Auch die Charakterisierung von Goofy darf als klassisch bezeichnet werden. In gewohnter Manier neigt er dazu, Situationen grundsätzlich anders wahrzunehmen als seine Umwelt, was für gelegentliche Schmunzler und eine Auflockerung der Atmosphäre sorgt. Wie so oft trägt er zudem an entscheidender Stelle zur Lösung des Rätsels bei und erweist sich somit einmal mehr als eine dramaturgisch wichtige Figur.

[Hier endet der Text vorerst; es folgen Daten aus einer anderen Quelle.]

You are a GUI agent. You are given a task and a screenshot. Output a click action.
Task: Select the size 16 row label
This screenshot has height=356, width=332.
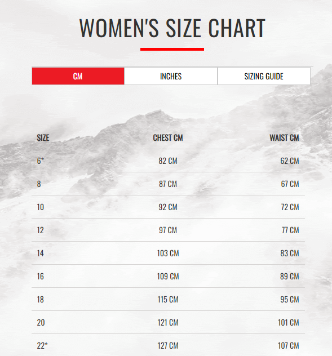(40, 277)
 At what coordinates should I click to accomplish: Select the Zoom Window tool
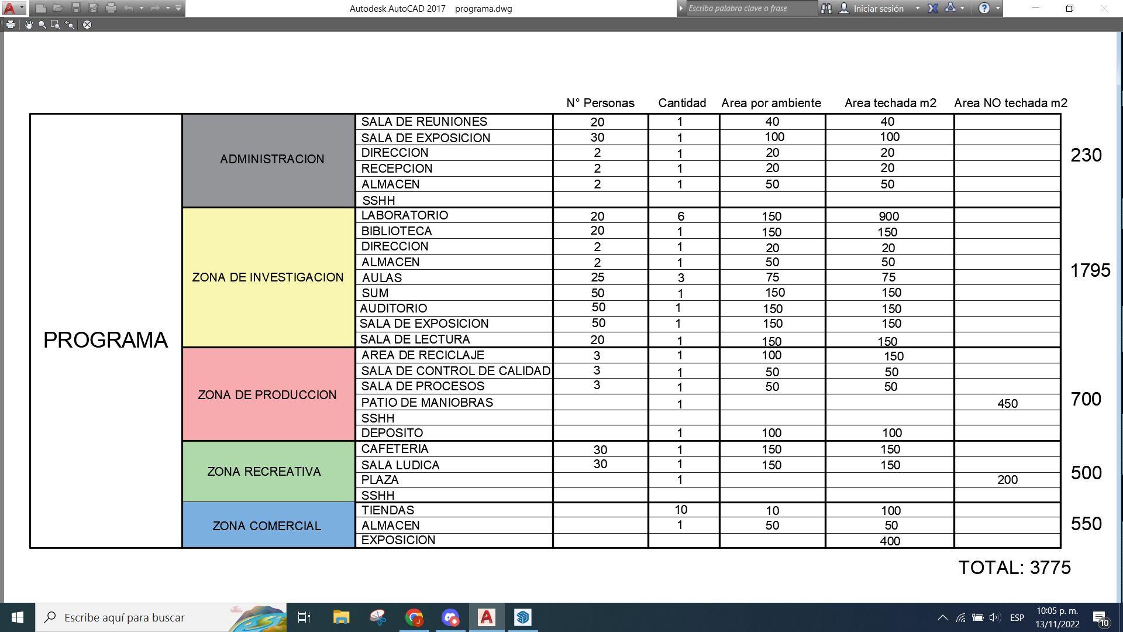[56, 25]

Zum Abschluss sollte noch darauf hingewiesen werden, dass sich "Der geheimnisvolle Kontinent Mu" trotz anderer Besetzung in die Tradition der "adventure stories" von Carl Barks einreiht. Insbesondere dessen Klassiker "Der goldene Helm" stellte für De Vita allem Anschein nach eine Quelle der Inspiration dar, was an einigen Parallelen deutlich wird: In beiden Geschichten jagen zwei Parteien einem Gegenstand hinterher, der seinem Besitzer unermessliche Macht verspricht. Während die eine Partei das Wohl der Menschheit im Auge hat, ist die andere nur auf ihren eigenen Nutzen bedacht (Berengar Bläulich und Justizrat Wendig bei Barks, Dorian von Vulpius bei De Vita). Zudem führen beide Autoren vor, wie grenzenlose Macht unweigerlich einen unheilvollen Einfluss auf den Charakter ihres Besitzers ausübt und sogar tugendhafte Figuren wie Donald und Zapotek auf die falsche Bahn zu lenken imstande ist. Das "kalte Glitzern" in den Augen Donalds, als er sich seiner Macht bewusst wird, entspricht dem "seltsamen Glanz", den Micky im Blick von Zapotek wahrnimmt, nachdem dieser vom "Baum des Lebens" gekostet hat.
De Vitas Vorliebe für diese Barks-Story ist wohl unbestritten: Als es 2001 darum ging, den verstorbenen Altmeister mit einer Geschichte zu ehren, griff der Italiener ausgerechnet die Thematik des goldenen Helms wieder auf - mit dabei übrigens: Micky, Goofy und Zapotek.


Mu geht unter. Mal wieder...

So sollten Abenteuer-Geschichten sein: Spannend, dramatisch und anspruchsvoll - eine uneingeschränkte Leseempfehlung!